Written by Iris Yamashita, Eastwood's Letters From Iwo Jima is the flip side of his recent Flags of Our Fathers, which told the story of America's bloody 1945 invasion of the tiny Japanese island that cost 7,000 American lives. Letters tells the story of the 22,000 Japanese who defended the island without air support or hope of reinforcement. Their orders were to fight to the death, and they did. Only 1,000, mostly wounded, survived.
General American history has painted the Japanese defenders as fanatical adherents to a nationalistic cult that expected death as a requisite of defeat. Such elements certainly existed within Japanese culture at the time, as exemplified by the Kamikaze and the hari kari practiced by certain defeated military commanders. In Letters, this attitude is portrayed by Colonel Adachi (Toshi Toda) who orders his men to grenade themselves when they cannot hold Mt. Suribachi in the early days of the battle.
But Eastwood's overall depiction of the Japanese defenders is far more human and more multidimensional. Most endearing of the men is Saigo (Kazunari Ninomiya), a baker with a cherished wife and a baby daughter he's never seen. Saigo is a simple man proud of his profession and devoted to his family. He wants nothing but to grow old with his wife and enjoy the rearing of his progeny. Saigo resents that he has been sent to a desolate island to toil on doomed fortifications, then to kill Americans with whom he has no quarrel and ultimately to die at their hands or even to take his own life.
The nobleman Colonel Nishi (Tsuyoshi Ihara) offers a dramatic contrast to Saigo. Nishi's family is wealthy and well-connected. He has traveled widely and won a medal in the 1932 Olympics in Los Angeles. He counts Mary Pickford and Douglas Fairbanks among his acquaintances. And when the platoon he leads captures an American G.I., he insists that the man be treated humanely. Unlike Saigo, Nishi could have avoided service at Iwo Jima. He wasn't drafted; he volunteered. And he did so knowing his command there would likely take his life.
Private Shimizu (Ryo Kase) provides another contrast still. Shimizu was trained in the stern military police corps and eventually kicked out for having too soft a heart. Saigo thinks Shimizu is a spy sent to inform on men who complain of their circumstances and fate. And Shimizu thinks he should be such a man, but he can't bring himself to be.
The most complex of the characters we encounter is the island's commander General Kuribayashi (Ken Watanabe). Like Saigo, Kuribayashi is devoted to his wife and family, and he suffers touchingly mundane regrets, like failing to finish a kitchen remodeling project before leaving for Iwo Jima. Like Saigo, Kuribayashi writes letters to his wife almost every day, even when little likelihood remains that they will ever be delivered. But the general is a man endowed with the power of command. He is a career officer who trained for a time with the American cavalry, and he is a brilliant military strategist. He is also a modern man, appalled by cruel military authority that treats its infantry like draft animals to be whipped into obedience rather than inspired and led.

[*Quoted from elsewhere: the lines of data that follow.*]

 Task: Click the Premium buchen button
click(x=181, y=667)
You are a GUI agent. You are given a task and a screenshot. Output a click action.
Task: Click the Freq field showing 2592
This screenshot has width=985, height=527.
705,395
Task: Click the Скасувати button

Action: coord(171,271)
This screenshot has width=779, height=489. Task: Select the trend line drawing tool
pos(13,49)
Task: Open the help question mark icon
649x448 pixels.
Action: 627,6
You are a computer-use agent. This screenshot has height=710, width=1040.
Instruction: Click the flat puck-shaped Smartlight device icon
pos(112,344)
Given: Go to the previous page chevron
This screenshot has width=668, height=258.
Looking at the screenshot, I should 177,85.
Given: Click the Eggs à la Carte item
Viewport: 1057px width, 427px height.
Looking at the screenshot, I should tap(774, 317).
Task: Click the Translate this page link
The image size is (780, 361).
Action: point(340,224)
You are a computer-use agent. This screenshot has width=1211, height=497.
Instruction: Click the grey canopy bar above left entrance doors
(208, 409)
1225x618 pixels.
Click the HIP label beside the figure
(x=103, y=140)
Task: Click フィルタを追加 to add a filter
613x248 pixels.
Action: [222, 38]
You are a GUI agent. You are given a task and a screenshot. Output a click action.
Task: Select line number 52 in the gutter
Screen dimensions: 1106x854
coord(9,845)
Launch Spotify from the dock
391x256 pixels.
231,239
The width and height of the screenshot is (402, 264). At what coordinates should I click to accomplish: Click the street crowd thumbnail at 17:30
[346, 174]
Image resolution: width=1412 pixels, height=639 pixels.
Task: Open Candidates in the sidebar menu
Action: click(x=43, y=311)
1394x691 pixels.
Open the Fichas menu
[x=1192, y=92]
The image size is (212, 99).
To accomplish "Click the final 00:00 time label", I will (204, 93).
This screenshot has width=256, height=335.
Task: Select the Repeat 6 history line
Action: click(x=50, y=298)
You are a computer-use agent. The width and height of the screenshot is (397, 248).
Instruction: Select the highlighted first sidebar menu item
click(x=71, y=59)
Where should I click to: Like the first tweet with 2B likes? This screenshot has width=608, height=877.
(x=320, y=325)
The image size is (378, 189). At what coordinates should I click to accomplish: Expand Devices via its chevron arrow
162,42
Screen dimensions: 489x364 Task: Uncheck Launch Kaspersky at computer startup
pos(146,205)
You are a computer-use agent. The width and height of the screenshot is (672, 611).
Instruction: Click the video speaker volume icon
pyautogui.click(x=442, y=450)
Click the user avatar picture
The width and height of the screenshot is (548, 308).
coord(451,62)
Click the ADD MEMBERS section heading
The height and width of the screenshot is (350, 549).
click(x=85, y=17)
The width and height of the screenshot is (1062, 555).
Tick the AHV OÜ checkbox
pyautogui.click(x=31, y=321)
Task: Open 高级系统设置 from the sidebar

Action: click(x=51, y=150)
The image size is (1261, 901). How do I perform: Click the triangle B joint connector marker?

And in Kuribayashi Eastwood finds a tragic paradox. The general is a good man who has devoted his life to a sorry business. He is smart, and he is brave. He is loyal and kind. He is a visionary, and he is utterly blind. He sustains a battle he cannot win in a war he knows his country will surely lose. He stops the insane process of having men kill themselves rather than endure defeat. But he leads his men to certain death in service of an unexamined ideal. Eastwood is attracted to the valor and honor of men like Kuribayashi who are willing to sacrifice for things greater than self, but in the service of war, they waste the very qualities he admires.